NYSE BULLISH PERCENT INDEX TURNS DOWN -- 13 AND 34 WEEK EMAS HAVEN'T CROSSED -- DON'T CONFUSE SHORT- AND LONG-TERM VIEWS -- THE 200-DAY AVERAGE HOLDS THE KEY TO SHORT-TERM MARKET DIRECTION
BPNYA TURNS DOWN FROM OVERBOUGHT TERRITORY ... I recently showed the NYSE Bullish Percent Index (BPNYA) having reached overbought territory over 70. the BPNYA is the percent of NYSE stocks that are in point & figure uptrends. I suggested that a drop below the May trough at 68 could signal a short-term top. Chart 1 shows that downturn has taken place as the breath indicator has fallen to 65% and formed a small "double top" in the process. Chart 2 shows the point & figure version of the same indicator. A three-box reversal into the down column also took place this week. That's another sign that the current uptrend is losing some breadth momentum. [Arthur Hill showed a similar downturn in the number of NYSE stocks trading over their 50-day moving averages]. Those are at least two reasons to be a little more cautious at current levels.

Chart 1

Chart 2
WEEKLY EMA LINES HAVEN'T TURNED BULLISH YET ... A couple of readers asked about this week's upside crossing of the 13-week and 34-week moving averages. That did indeed take place. My version of that indicator, however, is based on "exponential" moving averages. Chart 3 shows that no bullish crossing has taken place with the 13- and 34-week EMAs for the S&P 500. That EMA combination has been bearish since the fourth quarter of 2007 with no upside crossings since then.

Chart 3
DON'T CONFUSE SHORT AND LONG TERM TRENDS ... One of our readers complained that my Tuesday message (which called for a downside correction) came two days after writing a bullish analysis of the NYSE Advance-Decline line.
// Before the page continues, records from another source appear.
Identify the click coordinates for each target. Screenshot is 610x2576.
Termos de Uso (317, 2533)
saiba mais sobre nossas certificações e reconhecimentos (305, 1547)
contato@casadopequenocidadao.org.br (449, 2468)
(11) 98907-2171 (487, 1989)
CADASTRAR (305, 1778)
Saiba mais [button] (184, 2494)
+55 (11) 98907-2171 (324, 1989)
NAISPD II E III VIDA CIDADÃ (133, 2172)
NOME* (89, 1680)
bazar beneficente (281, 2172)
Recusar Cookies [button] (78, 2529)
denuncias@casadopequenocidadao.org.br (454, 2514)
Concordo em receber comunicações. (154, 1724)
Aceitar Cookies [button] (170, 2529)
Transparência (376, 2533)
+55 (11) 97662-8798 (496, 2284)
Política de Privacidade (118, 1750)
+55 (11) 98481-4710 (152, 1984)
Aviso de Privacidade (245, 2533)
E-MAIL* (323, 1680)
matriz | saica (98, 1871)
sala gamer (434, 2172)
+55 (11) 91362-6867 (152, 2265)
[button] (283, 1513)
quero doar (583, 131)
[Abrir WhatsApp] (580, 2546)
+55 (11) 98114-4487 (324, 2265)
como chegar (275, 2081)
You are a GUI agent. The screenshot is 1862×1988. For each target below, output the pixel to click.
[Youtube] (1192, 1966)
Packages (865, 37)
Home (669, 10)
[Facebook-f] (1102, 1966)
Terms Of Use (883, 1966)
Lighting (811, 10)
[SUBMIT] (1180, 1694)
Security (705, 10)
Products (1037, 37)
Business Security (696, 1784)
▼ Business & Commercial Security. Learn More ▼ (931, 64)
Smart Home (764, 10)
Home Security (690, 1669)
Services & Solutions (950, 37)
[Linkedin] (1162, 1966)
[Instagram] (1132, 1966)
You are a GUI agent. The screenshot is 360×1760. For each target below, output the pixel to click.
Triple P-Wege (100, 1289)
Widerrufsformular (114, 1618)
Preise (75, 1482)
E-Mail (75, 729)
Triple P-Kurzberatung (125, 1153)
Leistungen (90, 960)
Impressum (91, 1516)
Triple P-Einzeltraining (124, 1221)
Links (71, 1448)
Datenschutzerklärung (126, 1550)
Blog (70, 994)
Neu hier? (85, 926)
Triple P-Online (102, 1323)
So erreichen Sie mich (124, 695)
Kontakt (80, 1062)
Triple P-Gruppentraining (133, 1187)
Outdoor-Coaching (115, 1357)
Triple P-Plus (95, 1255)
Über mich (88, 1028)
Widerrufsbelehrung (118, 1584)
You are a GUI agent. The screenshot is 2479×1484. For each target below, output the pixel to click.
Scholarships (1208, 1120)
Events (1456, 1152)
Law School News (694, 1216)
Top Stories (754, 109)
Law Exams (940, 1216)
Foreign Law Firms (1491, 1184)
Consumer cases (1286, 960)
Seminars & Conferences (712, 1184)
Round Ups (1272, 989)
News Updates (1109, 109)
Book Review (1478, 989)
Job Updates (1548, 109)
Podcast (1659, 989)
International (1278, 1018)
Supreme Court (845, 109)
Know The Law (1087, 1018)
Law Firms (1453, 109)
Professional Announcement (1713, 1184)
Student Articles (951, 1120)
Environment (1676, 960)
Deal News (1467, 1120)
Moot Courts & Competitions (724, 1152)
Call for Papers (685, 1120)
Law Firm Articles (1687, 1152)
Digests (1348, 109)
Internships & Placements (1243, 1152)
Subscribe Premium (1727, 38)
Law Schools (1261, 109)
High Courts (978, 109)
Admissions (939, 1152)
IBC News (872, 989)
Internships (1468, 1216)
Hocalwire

The reader is confusing my short-term and long-term views. My message on the previous Friday (based mainly on Elliott Waves) suggested that the key to the trend of the S&P 500 was its ability (or inability) to decisively clear its January peak. I suggested that my work favored a correction from that resistance barrier. Hence, my more negative short-term comments. The point of showing the upside breakout in the NYSE Advance-Decline line was to make the point that any pullback from current levels would be part of a bottoming process (a buying opportunity) as opposed to the end of bear market rally (a selling opportunity). A more careful reading of my recent messages will bear out those views. While I've turned more cautious on the market's "short-term" trend, I continue to believe that the market's "long-term" trend is more positive.

Chart 4
MOVING AVERAGE LINES HAVE HELD SO FAR ... So far, the 200-day moving average (red line) has acted as a support level for the S&P 500 as shown in Chart 5. That's a good sign for as long as it continues (although the 50-day ma remains lower than the 200-day and the latter is still dropping). The hourly bars in Chart 6 (as of noon on Friday) show the S&P 500 SPDRS (SPY) meeting overhead resistance ranging from 92.76 to 93.19 (927-930 in the S&P 500). The late week bounce has come on light volume. Failure to clear that initial resistance barrier near 93 could result in another test of Wedneday's low and the 200-day average. Needless to say, the ability (or inability) of the 200-day ma to hold will determine whether or not a more serious pullback is in the offing.